On June 22, 2012, the U.S. Department of Treasury released proposed regulations on a provision in the Affordable Care Act that addresses the collection of unpaid hospital debt. The proposed rules require non-profit hospitals, as a condition of receiving a tax-exemption, to establish billing and collections procedures for patients eligible for financial assistance. It also requires non-profit hospitals to provide patients with the information needed to apply for such assistance.

According to the proposed rule, nonprofit hospitals must:

- Provide patients with a plain language summary of the financial assistance policy before discharge and with the first three bills;

- Give patients at least 120 days following the first bill to submit an application for financial assistance before commencing certain collection actions;

- Give the patient an additional 120 days (for 240 days total) to submit a complete application;

- If a patient is determined eligible for financial assistance during these 240 days, refund any excess payments made before applying for aid and seek to reverse any collections actions already commenced.

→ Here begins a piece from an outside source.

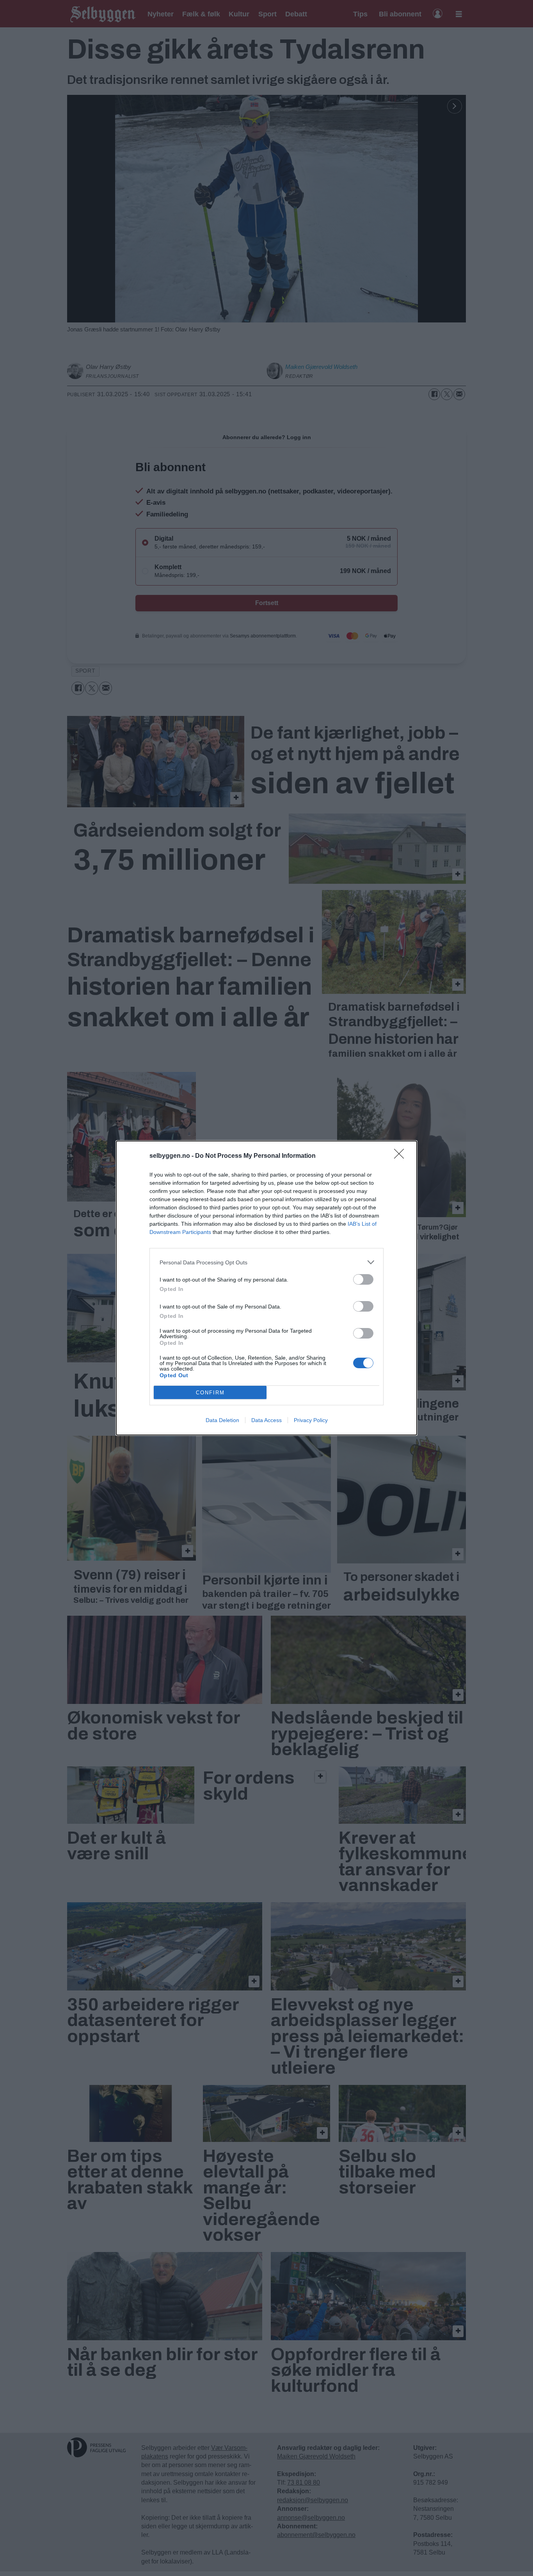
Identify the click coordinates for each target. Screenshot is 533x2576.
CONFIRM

The proposed rule also outlines requirements for providing financial assistance, seeks to limit charges and mandates a non-discriminatory emergency medical care policy.

According to the American Hospital Association, approximately 2,900 out of all 5,750 U.S. hospitals are classified as nonprofit institutions.

ACA International will prepare comments in advance of the comment period deadline on Sept. 24, 2012.

Written by Pulse


New Federal Agency to Examine Collections Process

On January 2, 2013 the Consumer Financial Protection Bureau (CFPB) will begin its oversight of debt collection in the United States. In connection with the Dodd-Frank Wall Street Reform and Consumer Protection Act, under the Larger Market Participant (LMP) rule released by the CFPB on October 23, 2012, the final rule defines "consumer debt collection" markets and exclusions, explains how to determine if you are an LMP and offers an examination manual.